🤖 AI Summary
This work addresses the challenge that existing large audio language models (LALMs) struggle to reliably assess speaker acoustic consistency in multi-turn dialogues. To this end, the authors introduce SpeakerSleuth, a benchmark that systematically evaluates nine prominent LALMs across four datasets on three practical tasks: consistency judgment, error localization, and optimal speaker matching. The evaluation is based on 1,818 human-verified multi-turn dialogue samples with controlled acoustic difficulty. The study reveals that LALMs generally over-rely on textual content while neglecting acoustic cues, leading to significant performance degradation in multi-speaker scenarios. Only in the acoustic matching task do these models show moderate competence, underscoring a critical modality imbalance in their current architectures.
📝 Abstract
Large Audio-Language Models (LALMs) as judges have emerged as a prominent approach for evaluating speech generation quality, yet their ability to assess speaker consistency across multi-turn conversations remains unexplored.
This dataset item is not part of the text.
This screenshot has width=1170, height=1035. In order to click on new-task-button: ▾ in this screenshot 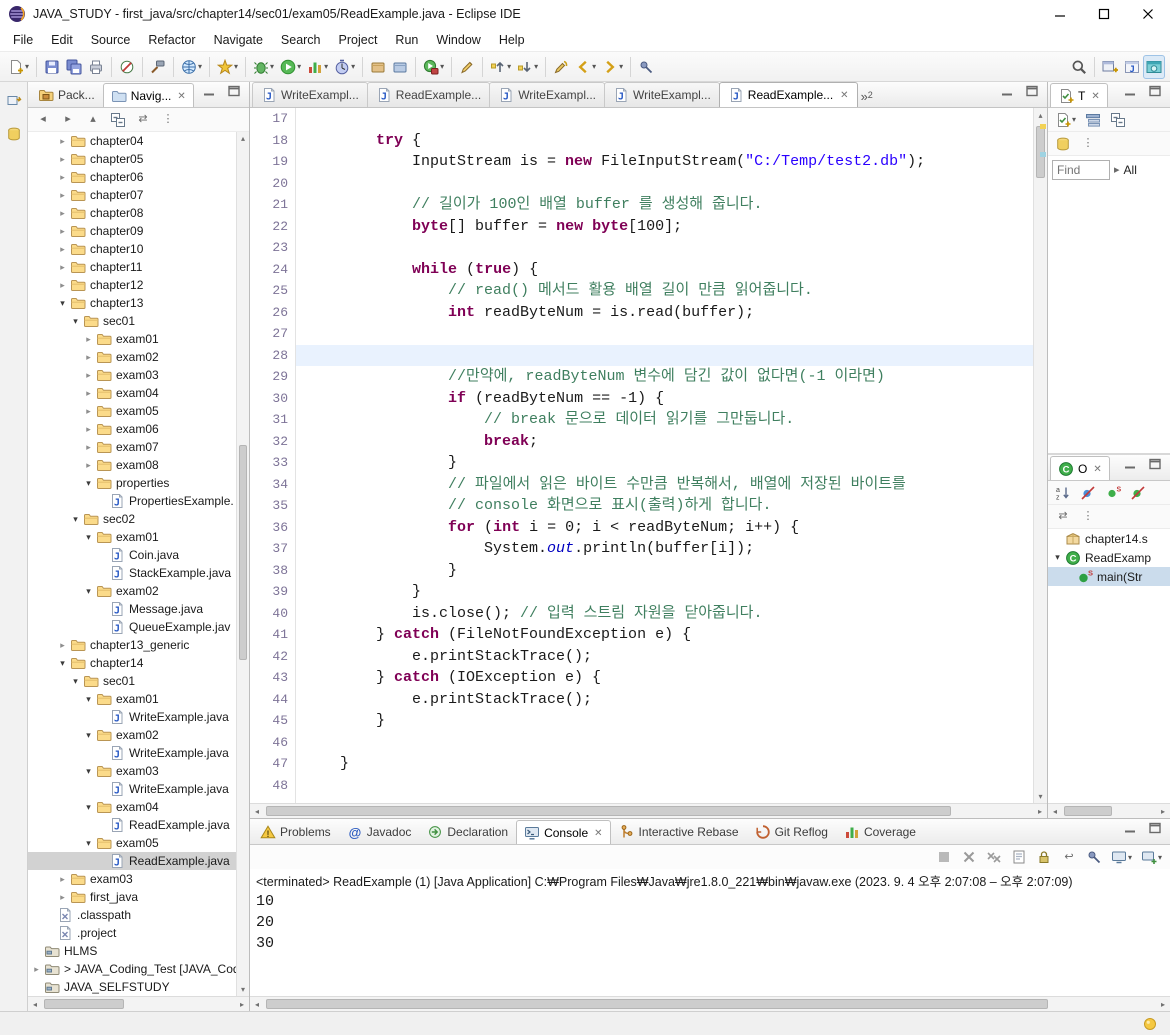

We present SpeakerSleuth, a benchmark evaluating whether LALMs can reliably judge speaker consistency in multi-turn dialogues through three tasks reflecting real-world requirements. We construct 1,818 human-verified evaluation instances across four diverse datasets spanning synthetic and real speech, with controlled acoustic difficulty. Evaluating nine widely-used LALMs, we find that models struggle to reliably detect acoustic inconsistencies. For instance, given audio samples of the same speaker's turns, some models overpredict inconsistency, whereas others are overly lenient. Models further struggle to identify the exact turns that are problematic. When other interlocutors'turns are provided together, performance degrades dramatically as models prioritize textual coherence over acoustic cues, failing to detect even obvious gender switches for a speaker. On the other hand, models perform substantially better in choosing the audio that best matches the speaker among several acoustic variants, demonstrating inherent acoustic discrimination capabilities. These findings expose a significant bias in LALMs: they tend to prioritize text over acoustics, revealing fundamental modality imbalances that need to be addressed to build reliable audio-language judges.